Is the purging over?
“Hard to tell from one week,” says Citigroup (C) U.S. equity czar Tobias Levkovich. “Need to see a few more data points, but stocks have been beating bonds for about four years, so it’s about time that individual investors recognized it.”
You know what they say about Mom & Pop’s penchant for buying high and selling low. Of course, it would be unfair to discount that a good part of this behavior comes out of end-meeting necessity. With joblessness so high and household finances still hung over from the subprime credit binge, more than one in four U.S. workers with 401(k) and other retirement accounts now tap them for expenses, future retirement complications be damned.
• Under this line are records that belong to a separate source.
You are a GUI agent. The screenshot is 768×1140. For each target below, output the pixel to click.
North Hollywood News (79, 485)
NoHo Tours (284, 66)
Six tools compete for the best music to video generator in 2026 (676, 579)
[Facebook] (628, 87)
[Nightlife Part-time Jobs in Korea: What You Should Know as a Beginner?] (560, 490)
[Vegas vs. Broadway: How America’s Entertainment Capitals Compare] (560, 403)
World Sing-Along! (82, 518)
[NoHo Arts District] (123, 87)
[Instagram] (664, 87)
A broad re-espousal of equities must overcome other challenges. “The journey to the Great Rotation is unlikely to be smooth,” writes Merrill Lynch’s (BAC) Michael Hartnett. “In our view, the probability of a major correction in risk markets in the first half is rising particularly because investor sentiment has simply leapt higher in recent weeks.” He says a rapid rise in interest rates or nations devaluing their currencies to stoke growth could incite a selloff.
So what to make of all that restive cash poured into shares to start the year? Yes, a few days of data does not a trend make. But if investors are maybe dipping their toes back in now, you have to wonder how much they will bolt (shouting “Told you so!”) if there is a correction, the likes of which the market has not experienced since 2011.
The most recent precedent is disheartening. The record for equity fund inflows globally was the penultimate week of September 2007, when investors committed $23 billion. In a show of tragic timing, the market then briefly visited an all-time high, just before posting its worst year in modern history.